Gmina zapiera dech… dosłownie. Gwoździec krzeszowickim Pekinem

Opublikowane

W środowy wieczór pomysłodawcy projektu obywatelskiej uchwały postanowili pojeździć po gminie i zmierzyć stężenie pyłów zawieszonych w powietrzu, którym oddychamy. Wyniki pokazały, że w sprawie czystego powietrza trzeba działać jak najszybciej.

Pomiar czujnikiem pyłu został przeprowadzony w godzinach wieczornych, w czternastu punktach gminy. We wszystkich miejscach dopuszczalne normy stężenia pyłu PM2.5 i PM10 zostały przekroczone. Palmę pierwszeństwa w środowy wieczór dzierżył krzeszowicki Gwoździec, gdzie normy zostały przekroczone aż o 1200%, to zbliża nas to tak zanieczyszczonych miast jak Pekin czy Skała. Na podium znalazły się także Czatkowice – trzykrotne przekroczenie normy oraz Filipowice – dwukrotne przekroczenie normy. Trochę lepiej wypada Nowa Góra, Nawojowa Góra i centrum Krzeszowic. Niewielkie przekroczenie norm zanotowano głównie w miejscowościach położonych na wzniesieniach lub o małym zagęszczeniu zabudowy – Paczółtowice, Czerna, Dębnik.

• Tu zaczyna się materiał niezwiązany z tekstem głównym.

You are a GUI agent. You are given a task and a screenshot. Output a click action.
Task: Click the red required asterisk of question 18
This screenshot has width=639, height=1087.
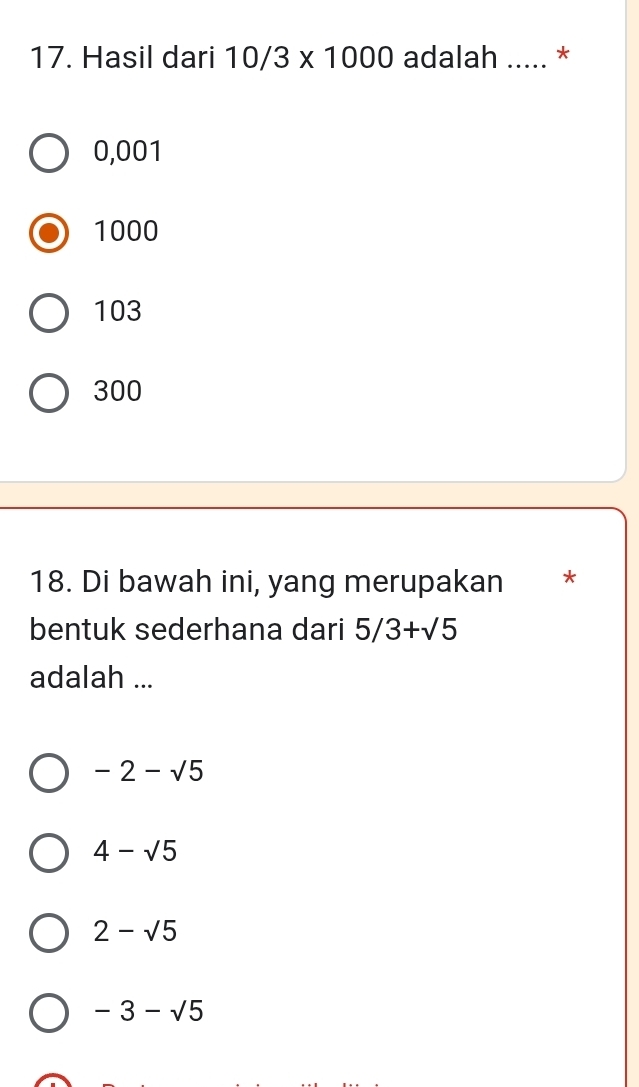569,577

Kliknij by powiększyć zdjęcie >>

Przypominamy, że cały czas trwa zbiórka podpisów pod obywatelskim projektem uchwały w sprawie zakupu przez gminę profesjonalnych urządzeń do pomiaru zanieczyszczenia powietrza. Dzięki nim mieszkańcy na bieżąco, za pośrednictwem strony internetowej mogliby śledzić m.in poziom pyłów zawieszonych w powietrzu. Uchwała wraz z uzasadnieniem i listą na której można złożyć podpis jest wyłożona w dwóch miejscach: Kiosku Tabak w Krzeszowicach przy ul. Krakowskiej, Cukierni Sweet Stop w Krzeszowicach (wejście od ulicy Parkowej). Osoby podpisujące listę będą musiały podać także swój i PESEL (to wymaganie zawarte w statucie gminy).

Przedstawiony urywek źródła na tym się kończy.